Dans le cadre du Fonds Région Unie, l’Adie a été mandatée par la Région Auvergne-Rhône- Alpes pour réceptionner et étudier les demandes de financement de son public cible, à savoir les entrepreneurs individuels et les micro-entrepreneurs qui ont un besoin d’une aide financière inférieure à 6 000 euros et les entrepreneurs salariés en coopérative d’activité ou couveuse ayant un besoin inférieur à 4 000 euros.

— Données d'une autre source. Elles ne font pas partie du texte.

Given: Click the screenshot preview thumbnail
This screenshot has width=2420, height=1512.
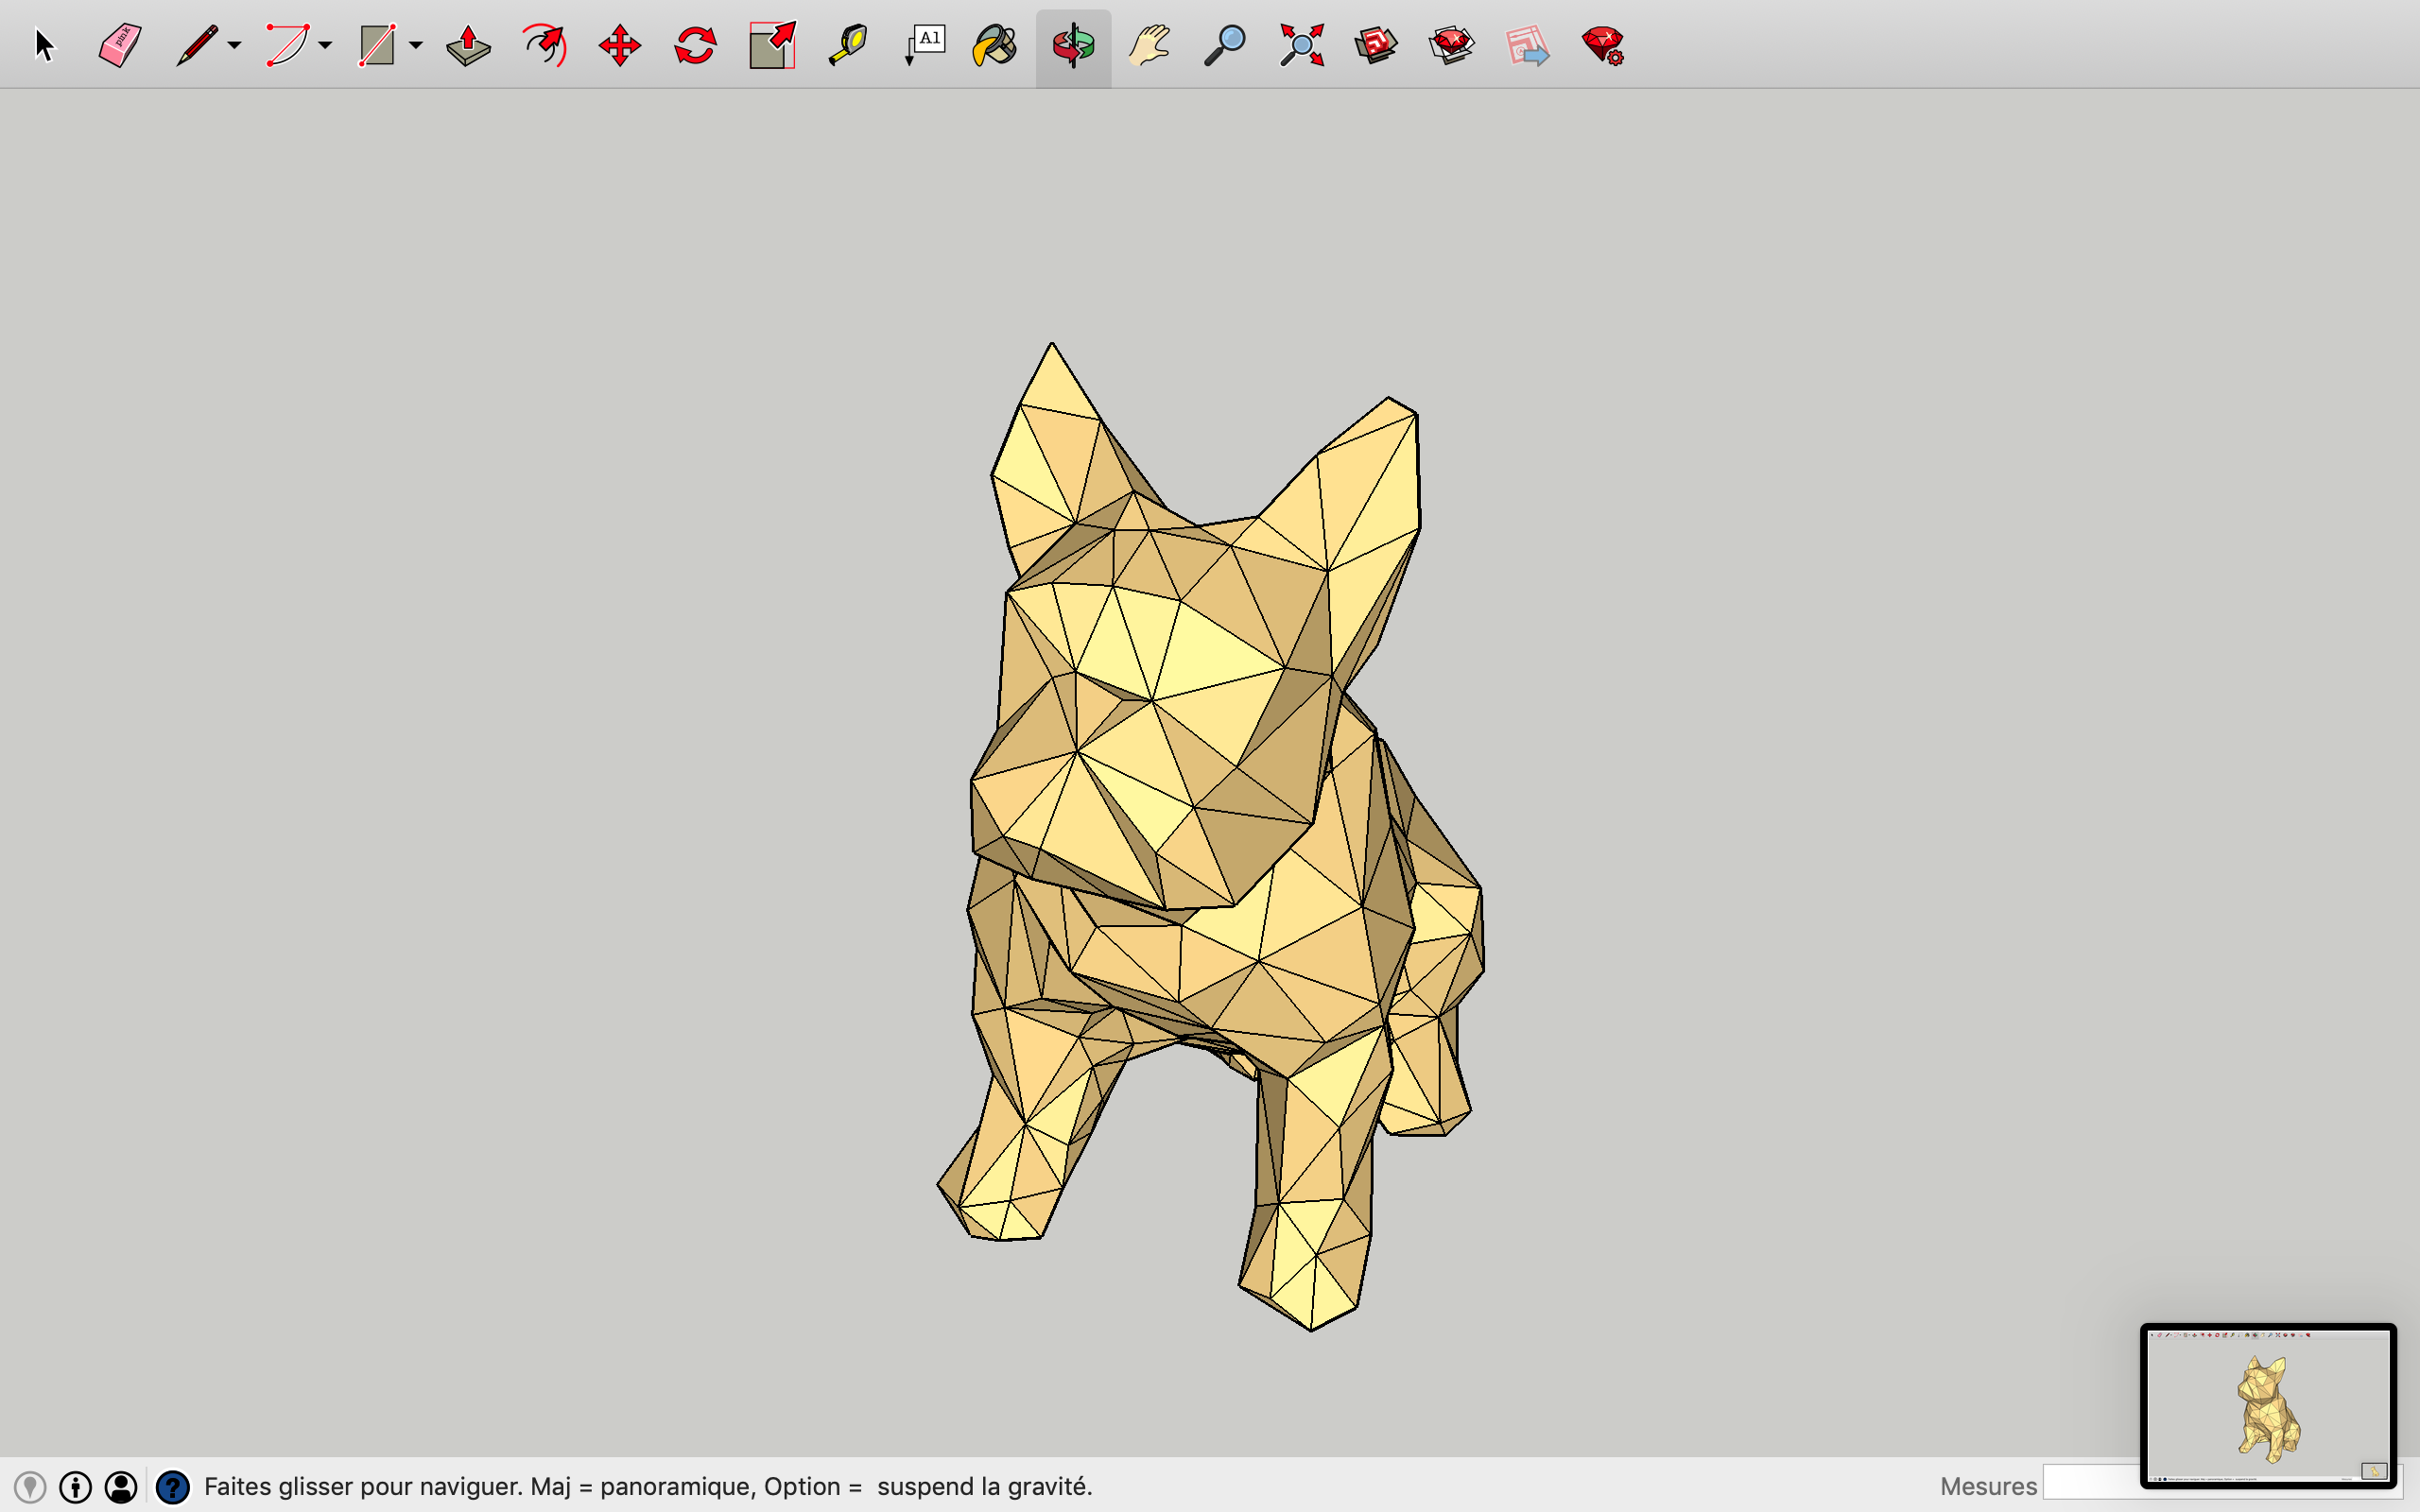Looking at the screenshot, I should coord(2267,1405).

La crise a agi comme un révélateur des limites d’un système de protection sociale construit pour le salariat mais qui ignore encore largement les travailleurs indépendants. Le Fonds de solidarité a été à cet égard une innovation majeure. Il importe absolument de capitaliser sur cette expérience et de tout mettre en œuvre pour accompagner durablement la capacité de résilience des entrepreneurs. En plus de créer leur propre emploi, ils dynamisent les tissus économiques locaux, nous rendent service près de chez nous et font vivre nos centres-villes. Ils peuvent être des acteurs clés de la relance.

A propos de l’Adie 
L’Adie est une association nationale reconnue d’utilité publique qui défend l’idée que chacun, même sans capital, même sans diplôme, peut devenir entrepreneur, s’il a accès à un crédit et à un accompagnement professionnel. Depuis 30 ans, son réseau de spécialistes finance et accompagne les créateurs d’entreprise, pour une économie plus inclusive. Dans ses 19 antennes et 60 permanences qui couvrent tout le territoire Auvergne-Rhône-Alpes, ses 46 conseillers et 139 bénévoles accompagnent les créateurs d’entreprise. En 2019, l’Adie AuRA a financé et accompagné plus de 2 747 entreprises avec un taux de pérennité de 78 % à 2 ans. 89 % des personnes financées sont durablement insérées professionnellement.